*** Opening DATA FOR PROCESSING ***
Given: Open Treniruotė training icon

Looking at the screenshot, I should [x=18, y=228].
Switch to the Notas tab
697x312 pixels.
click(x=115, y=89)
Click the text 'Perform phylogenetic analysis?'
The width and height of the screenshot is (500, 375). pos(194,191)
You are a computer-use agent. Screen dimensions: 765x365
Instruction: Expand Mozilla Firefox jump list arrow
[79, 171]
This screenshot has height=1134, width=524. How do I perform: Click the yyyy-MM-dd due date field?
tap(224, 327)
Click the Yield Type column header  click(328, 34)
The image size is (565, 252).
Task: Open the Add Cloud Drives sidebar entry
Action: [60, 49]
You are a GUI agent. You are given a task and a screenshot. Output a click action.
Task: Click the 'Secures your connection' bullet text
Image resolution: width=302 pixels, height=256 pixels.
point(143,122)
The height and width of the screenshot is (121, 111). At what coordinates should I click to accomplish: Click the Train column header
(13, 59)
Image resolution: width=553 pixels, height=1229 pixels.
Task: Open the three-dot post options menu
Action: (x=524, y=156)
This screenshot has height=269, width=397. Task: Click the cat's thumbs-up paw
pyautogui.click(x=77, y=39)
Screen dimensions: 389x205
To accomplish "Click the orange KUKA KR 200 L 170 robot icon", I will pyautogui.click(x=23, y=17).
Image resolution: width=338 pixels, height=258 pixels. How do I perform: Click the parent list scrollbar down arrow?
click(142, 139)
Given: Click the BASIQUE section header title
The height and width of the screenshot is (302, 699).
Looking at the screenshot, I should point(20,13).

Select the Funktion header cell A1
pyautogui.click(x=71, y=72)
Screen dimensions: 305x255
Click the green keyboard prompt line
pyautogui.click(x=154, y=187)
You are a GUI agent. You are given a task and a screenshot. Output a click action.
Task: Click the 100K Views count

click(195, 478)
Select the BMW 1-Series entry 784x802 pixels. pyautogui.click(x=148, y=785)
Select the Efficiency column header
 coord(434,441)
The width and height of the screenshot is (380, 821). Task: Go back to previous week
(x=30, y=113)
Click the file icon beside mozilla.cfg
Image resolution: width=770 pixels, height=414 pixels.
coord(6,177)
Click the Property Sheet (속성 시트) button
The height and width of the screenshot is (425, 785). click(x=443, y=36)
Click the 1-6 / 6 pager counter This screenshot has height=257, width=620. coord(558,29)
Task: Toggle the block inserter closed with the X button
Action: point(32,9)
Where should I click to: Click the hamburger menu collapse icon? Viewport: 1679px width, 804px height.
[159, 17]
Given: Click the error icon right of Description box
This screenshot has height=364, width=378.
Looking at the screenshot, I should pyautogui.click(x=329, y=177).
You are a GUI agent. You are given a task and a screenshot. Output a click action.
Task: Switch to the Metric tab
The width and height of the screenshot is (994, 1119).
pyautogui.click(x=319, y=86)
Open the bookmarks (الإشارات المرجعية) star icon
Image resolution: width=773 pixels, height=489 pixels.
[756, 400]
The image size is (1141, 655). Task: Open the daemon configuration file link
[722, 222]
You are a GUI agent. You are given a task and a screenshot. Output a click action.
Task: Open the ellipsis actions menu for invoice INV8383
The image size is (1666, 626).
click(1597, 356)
*** Closing DATA FOR PROCESSING ***
PROBLEM TO SOLVE | Write out a word-for-word copy of every entry above.

RESULT FOR THIS EXERCISE |
Given: Open Treniruotė training icon

Looking at the screenshot, I should [x=18, y=228].
Switch to the Notas tab
697x312 pixels.
click(x=115, y=89)
Click the text 'Perform phylogenetic analysis?'
The width and height of the screenshot is (500, 375). pos(194,191)
You are a computer-use agent. Screen dimensions: 765x365
Instruction: Expand Mozilla Firefox jump list arrow
[79, 171]
This screenshot has height=1134, width=524. How do I perform: Click the yyyy-MM-dd due date field?
tap(224, 327)
Click the Yield Type column header  click(328, 34)
The image size is (565, 252).
Task: Open the Add Cloud Drives sidebar entry
Action: [60, 49]
You are a GUI agent. You are given a task and a screenshot. Output a click action.
Task: Click the 'Secures your connection' bullet text
Image resolution: width=302 pixels, height=256 pixels.
point(143,122)
The height and width of the screenshot is (121, 111). At what coordinates should I click to accomplish: Click the Train column header
(13, 59)
Image resolution: width=553 pixels, height=1229 pixels.
Task: Open the three-dot post options menu
Action: (x=524, y=156)
This screenshot has height=269, width=397. Task: Click the cat's thumbs-up paw
pyautogui.click(x=77, y=39)
Screen dimensions: 389x205
To accomplish "Click the orange KUKA KR 200 L 170 robot icon", I will pyautogui.click(x=23, y=17).
Image resolution: width=338 pixels, height=258 pixels. How do I perform: Click the parent list scrollbar down arrow?
click(142, 139)
Given: Click the BASIQUE section header title
The height and width of the screenshot is (302, 699).
Looking at the screenshot, I should point(20,13).

Select the Funktion header cell A1
pyautogui.click(x=71, y=72)
Screen dimensions: 305x255
Click the green keyboard prompt line
pyautogui.click(x=154, y=187)
You are a GUI agent. You are given a task and a screenshot. Output a click action.
Task: Click the 100K Views count

click(195, 478)
Select the BMW 1-Series entry 784x802 pixels. pyautogui.click(x=148, y=785)
Select the Efficiency column header
 coord(434,441)
The width and height of the screenshot is (380, 821). Task: Go back to previous week
(x=30, y=113)
Click the file icon beside mozilla.cfg
Image resolution: width=770 pixels, height=414 pixels.
coord(6,177)
Click the Property Sheet (속성 시트) button
The height and width of the screenshot is (425, 785). click(x=443, y=36)
Click the 1-6 / 6 pager counter This screenshot has height=257, width=620. coord(558,29)
Task: Toggle the block inserter closed with the X button
Action: point(32,9)
Where should I click to: Click the hamburger menu collapse icon? Viewport: 1679px width, 804px height.
[159, 17]
Given: Click the error icon right of Description box
This screenshot has height=364, width=378.
Looking at the screenshot, I should pyautogui.click(x=329, y=177).
You are a GUI agent. You are given a task and a screenshot. Output a click action.
Task: Switch to the Metric tab
The width and height of the screenshot is (994, 1119).
pyautogui.click(x=319, y=86)
Open the bookmarks (الإشارات المرجعية) star icon
Image resolution: width=773 pixels, height=489 pixels.
[756, 400]
The image size is (1141, 655). Task: Open the daemon configuration file link
[722, 222]
You are a GUI agent. You are given a task and a screenshot. Output a click action.
Task: Open the ellipsis actions menu for invoice INV8383
The image size is (1666, 626).
click(1597, 356)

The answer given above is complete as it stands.